- **TASK DETAILS**
Excerpt from the entries below: please repeat exactly the lines from the one containing "Go back with the browser back arrow" through the last one, both ends included, with no pictures.

- **DATA EXTRACTS**
══════

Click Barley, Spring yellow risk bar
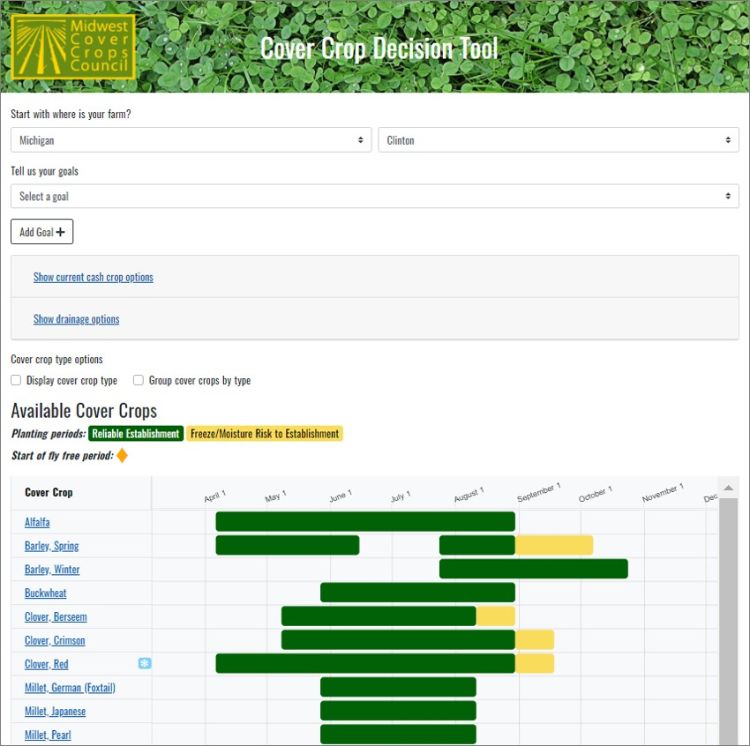This screenshot has width=750, height=746. pyautogui.click(x=554, y=545)
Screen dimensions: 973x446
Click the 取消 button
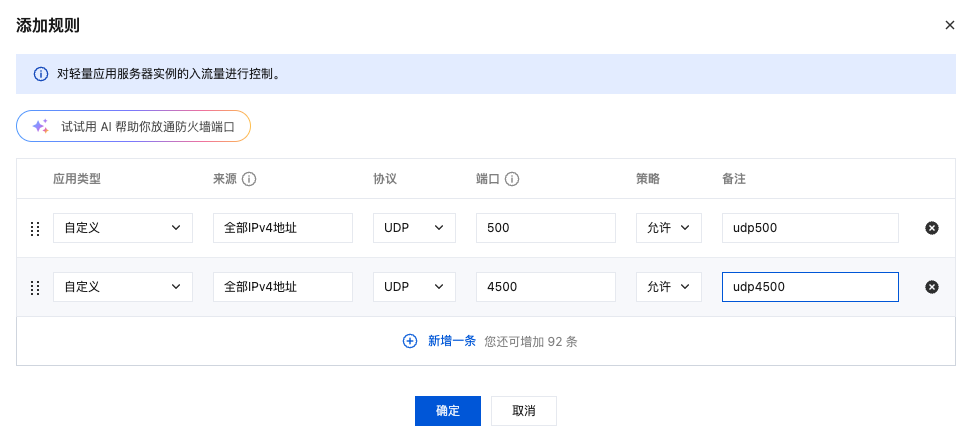point(523,411)

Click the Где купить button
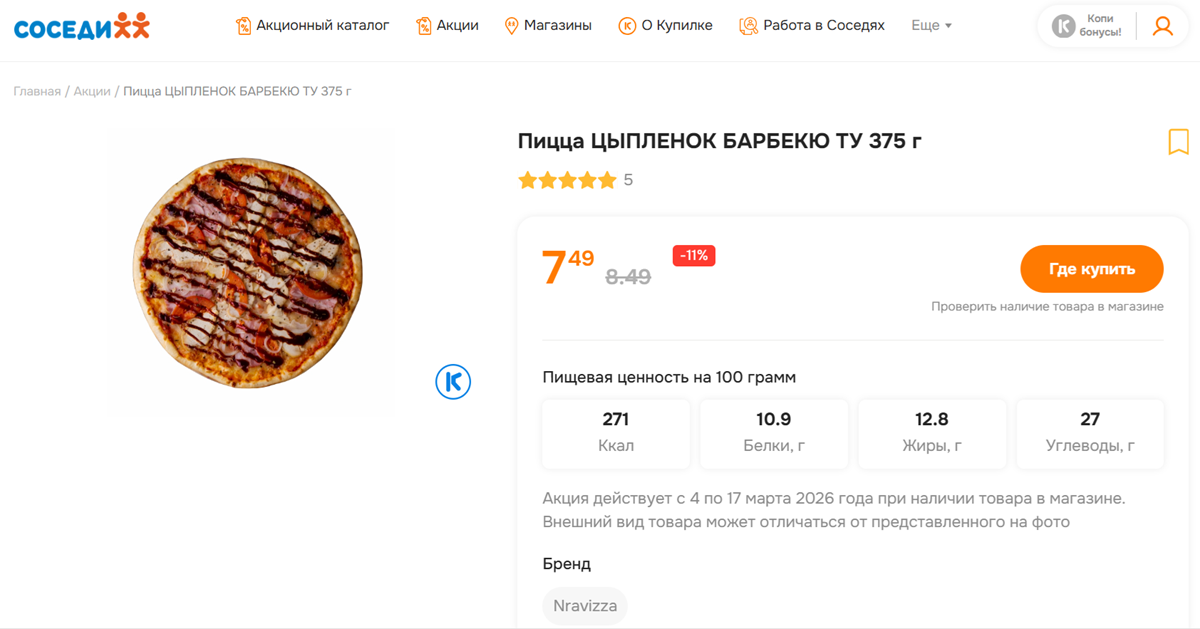pos(1091,269)
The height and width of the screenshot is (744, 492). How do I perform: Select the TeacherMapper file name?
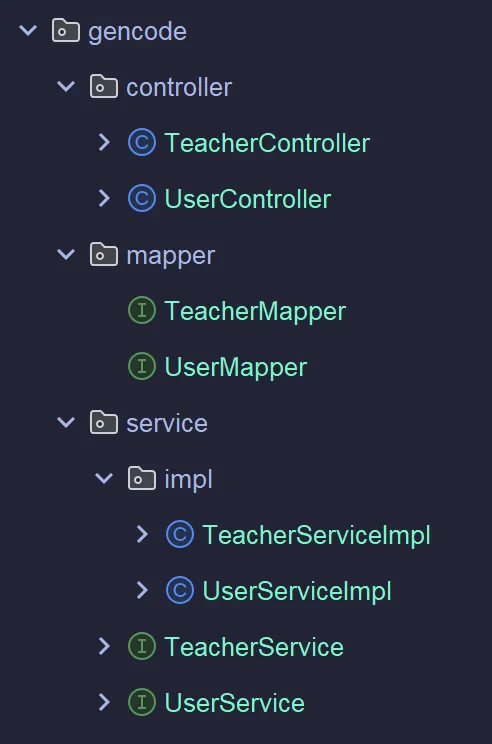pos(255,312)
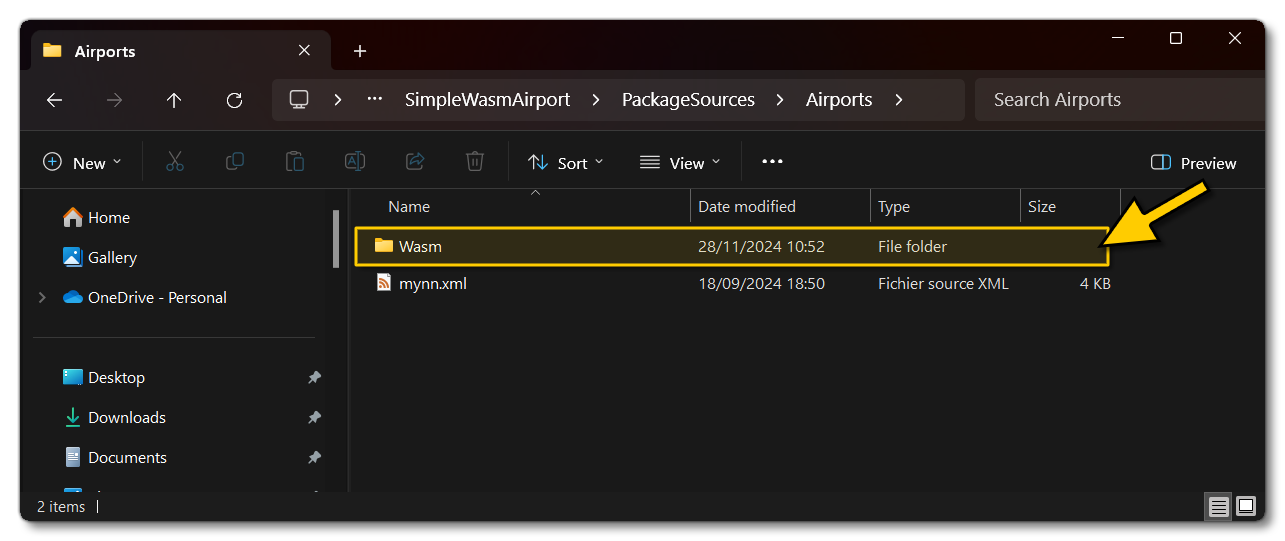Refresh the current folder view

coord(234,100)
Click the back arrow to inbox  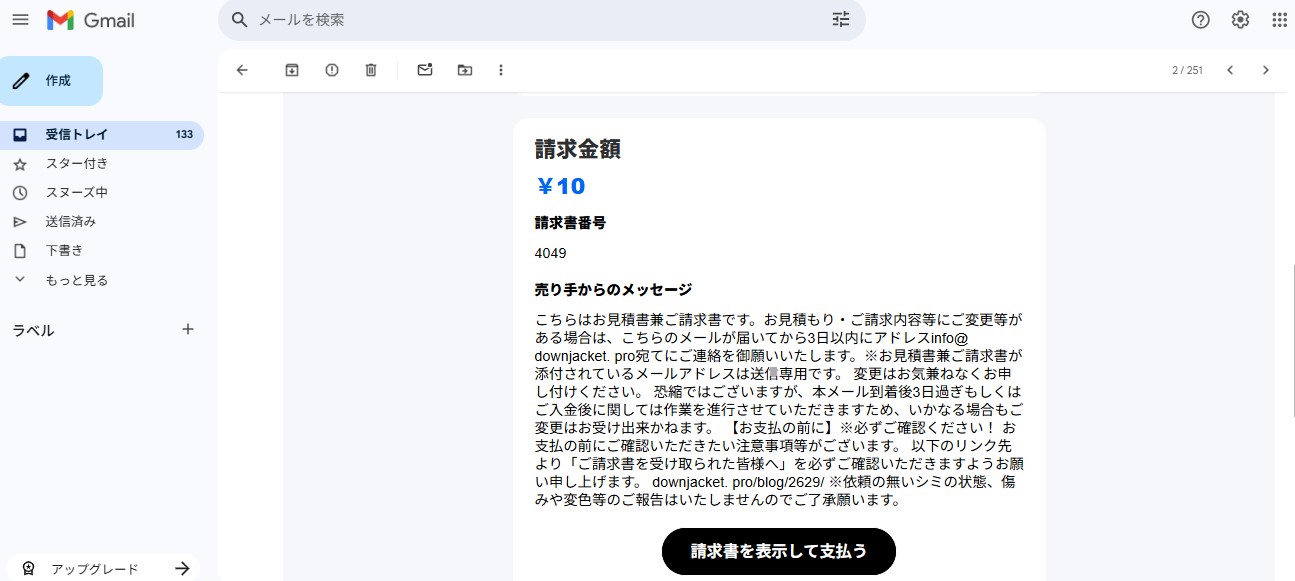[x=241, y=70]
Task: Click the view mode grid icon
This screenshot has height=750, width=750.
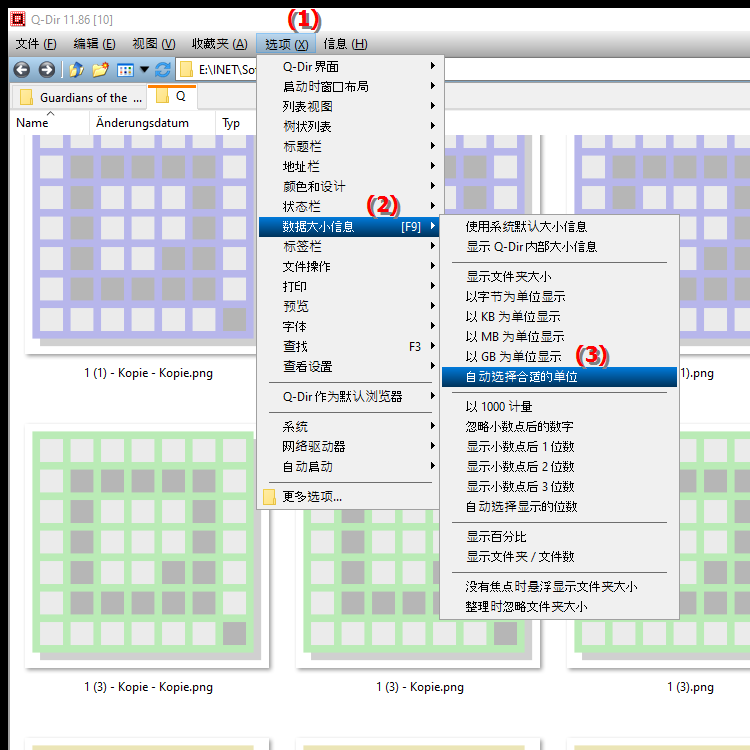Action: coord(125,70)
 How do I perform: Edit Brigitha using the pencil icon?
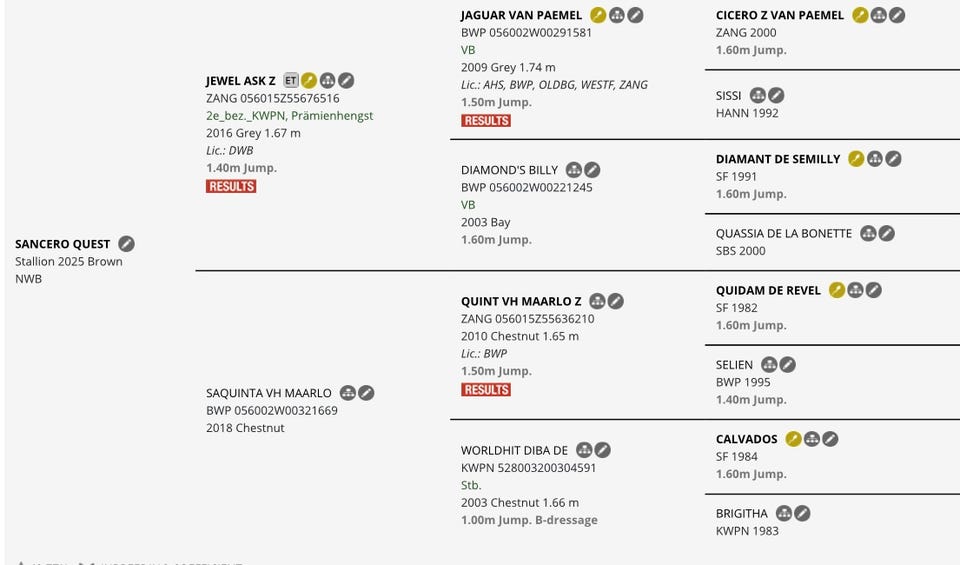coord(802,514)
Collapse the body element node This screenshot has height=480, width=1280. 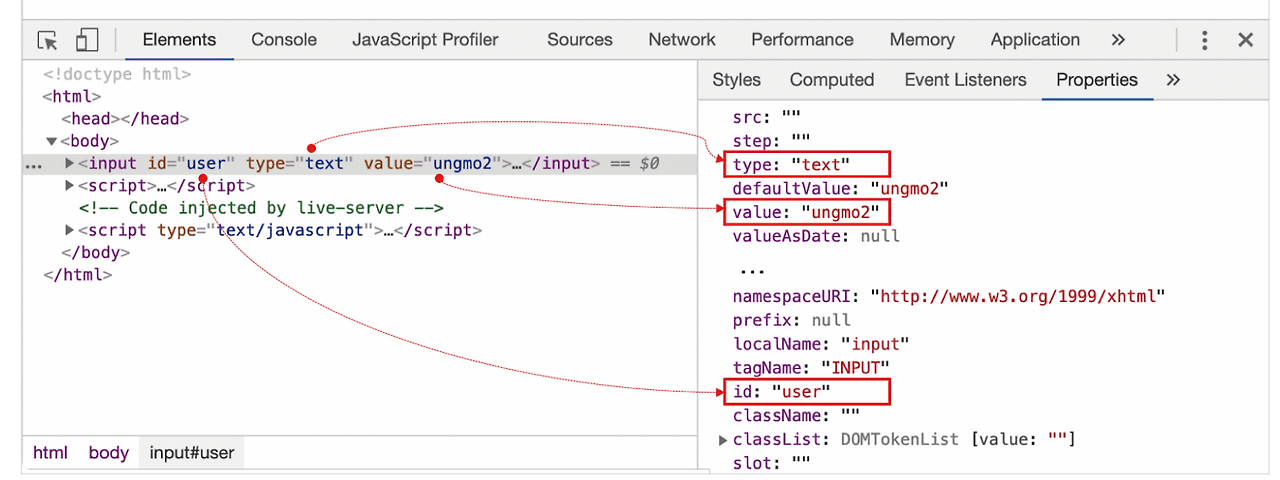coord(52,141)
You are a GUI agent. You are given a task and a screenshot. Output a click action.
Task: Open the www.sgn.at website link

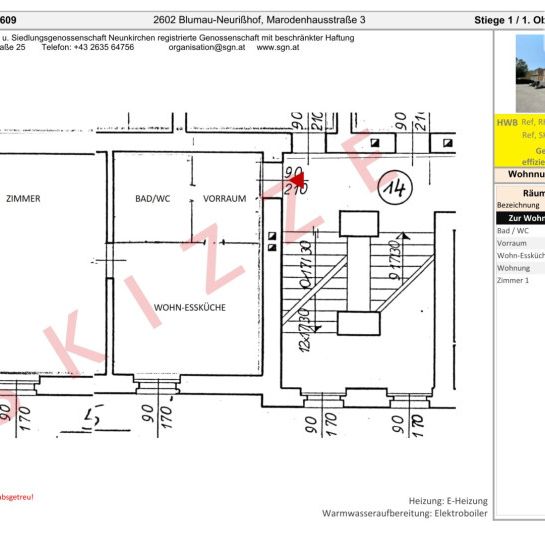tap(278, 47)
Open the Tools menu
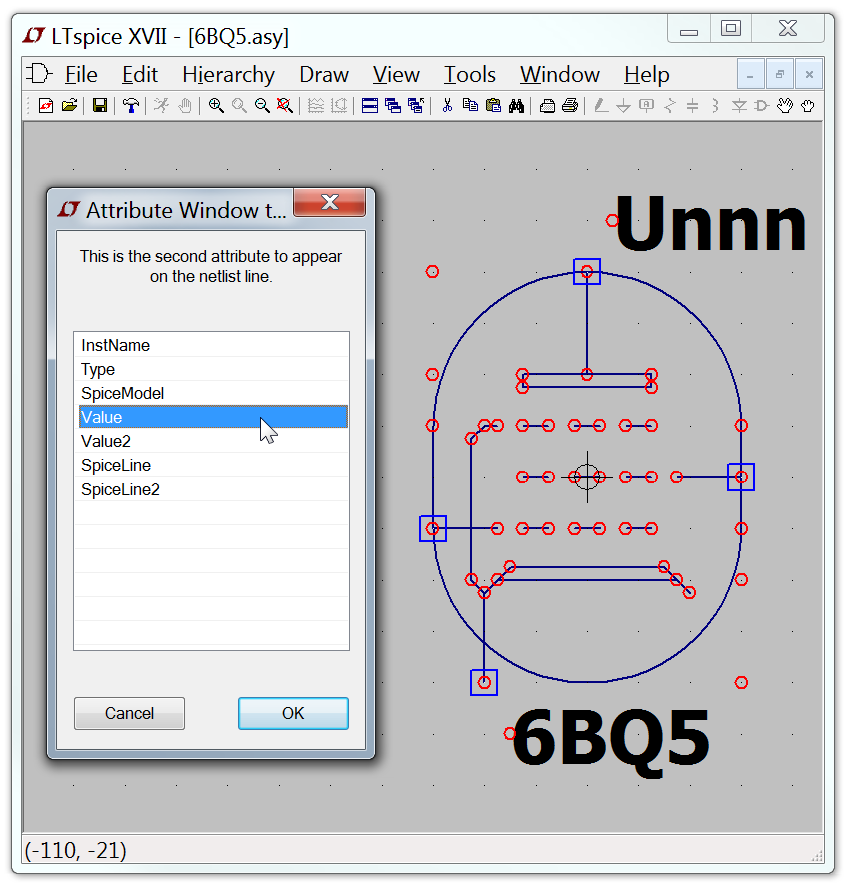This screenshot has height=889, width=847. click(x=469, y=74)
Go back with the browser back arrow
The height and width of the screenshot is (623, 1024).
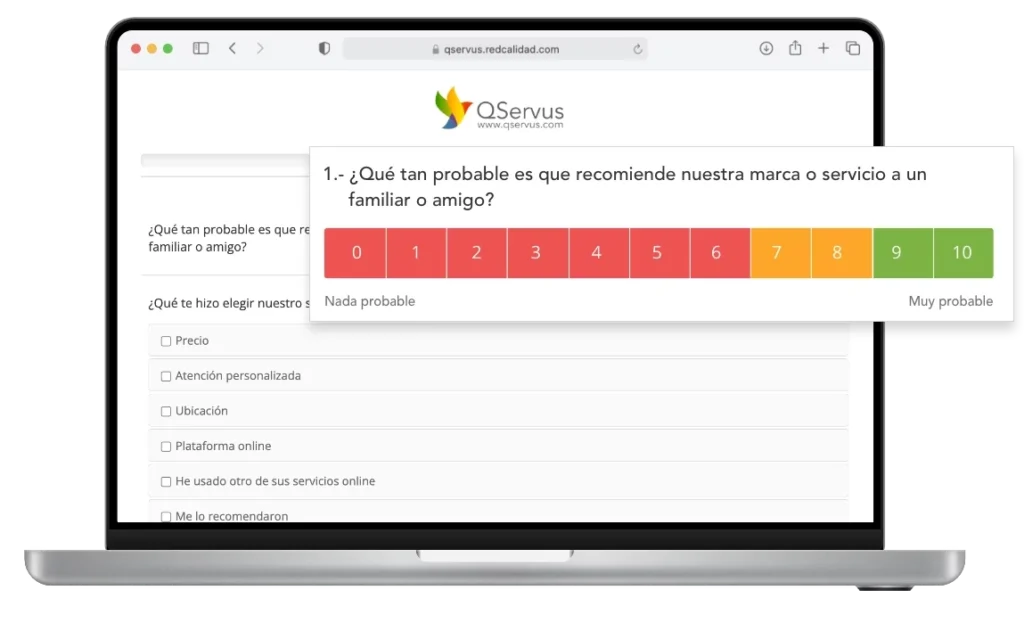click(232, 48)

══════

- **RESULT OF THIS EXERCISE**
Go back with the browser back arrow
The height and width of the screenshot is (623, 1024).
click(232, 48)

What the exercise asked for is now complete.